__Required work__
Transcribe the records below exactly.
***** Input data
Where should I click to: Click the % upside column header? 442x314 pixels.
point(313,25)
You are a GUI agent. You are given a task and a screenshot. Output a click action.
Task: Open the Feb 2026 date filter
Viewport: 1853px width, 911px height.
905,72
**********
__Task solution__
Where should I click to: Click the % upside column header? 442x314 pixels.
point(313,25)
You are a GUI agent. You are given a task and a screenshot. Output a click action.
Task: Open the Feb 2026 date filter
Viewport: 1853px width, 911px height.
905,72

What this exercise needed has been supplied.